The empty sack is really on your side.

Colin Ross
@Hans-Georg Lundahl not really Hans, if you check at the front of your Bible it will likely confirm that the authors of MMLJ are not known and that MMLJ were ascribed them as part of church tradition as opposed to them being the known authors.

The difference is huge though in comparing A Roman Emperor to claims of God. The God claim is significantly extraordinary when compared to an Emperor and requires evidence to back up the claim commensurate with the claim. The other issue is there is countless contemporary accounts of Roman Emperors existing along with significant amounts of evidence.

Tradition doesn’t mean accuracy and oral tradition was relied upon hugely but it is open to wrong hearing, wrong telling, embellishment and faulty to human error.

It is a common misconception that people think MMLJ actually wrote those books and that they were eye witness accounts which they aren’t.
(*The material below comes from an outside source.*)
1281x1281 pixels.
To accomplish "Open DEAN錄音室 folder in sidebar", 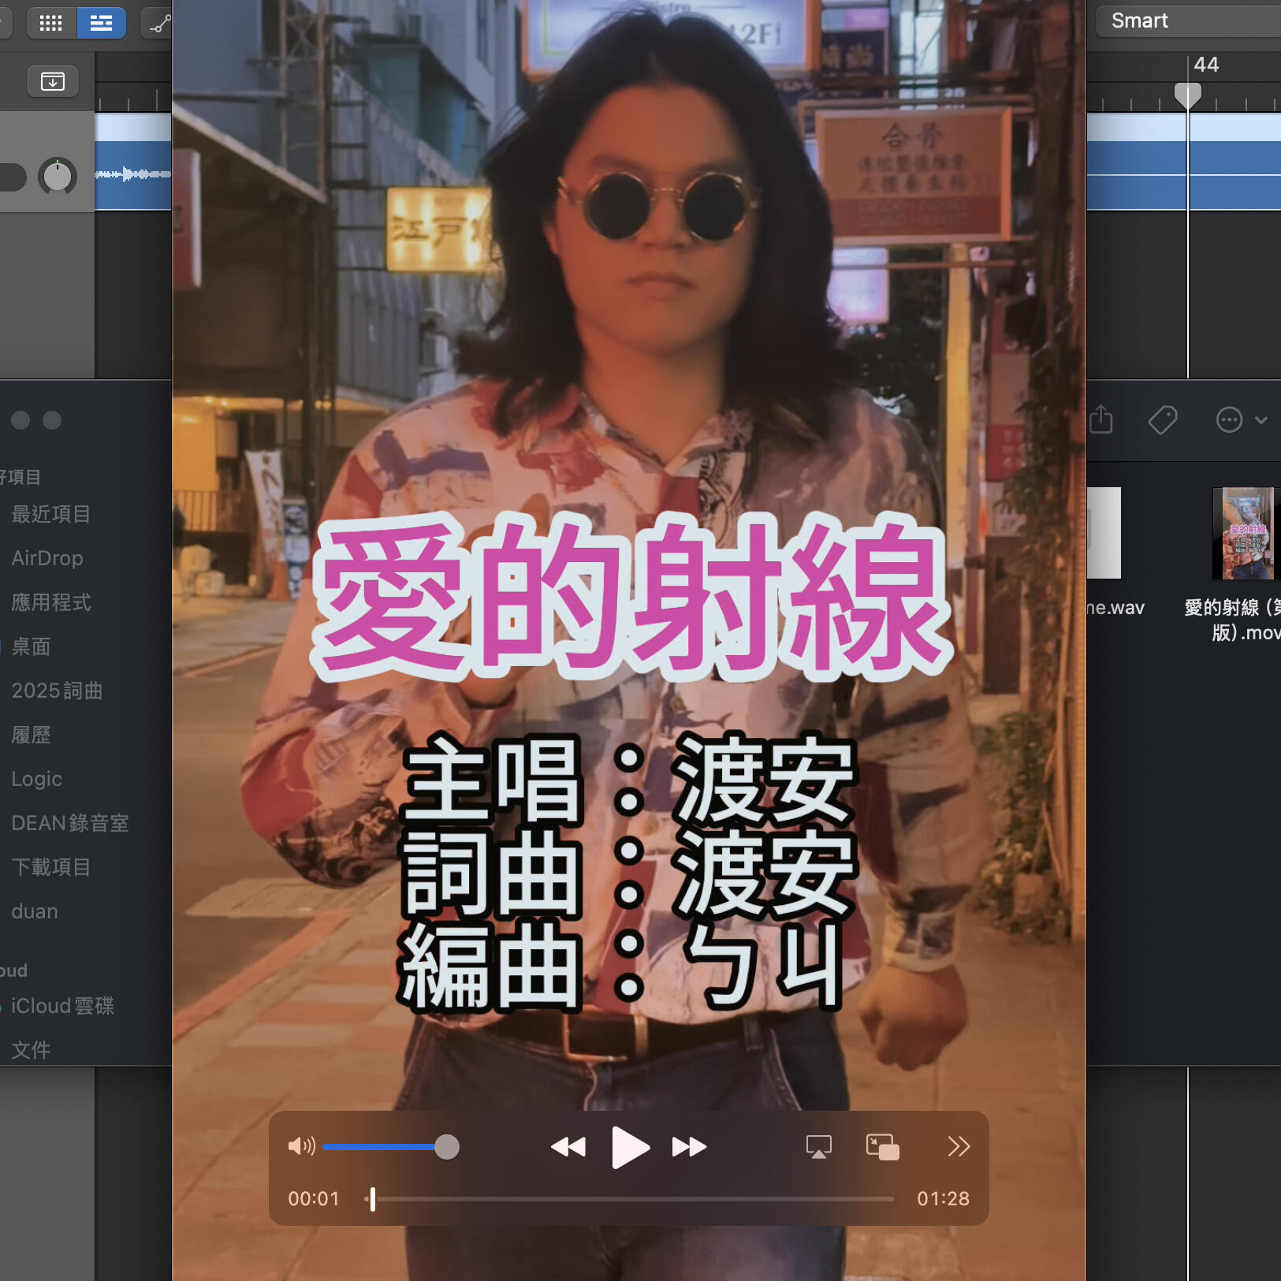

You don’t have the originals, they were written decades after the events they talk about, they are not eye witness accounts and the reality is you have had to rely on copies of copies of translations of copies where errors would be highly likely. On top of that even if the texts were unaltered it doesn’t prove the truth of the claims within those texts m, all it would prove is you have texts that have been preserved but you can’t even demonstrate that precisely because you don’t have the originals.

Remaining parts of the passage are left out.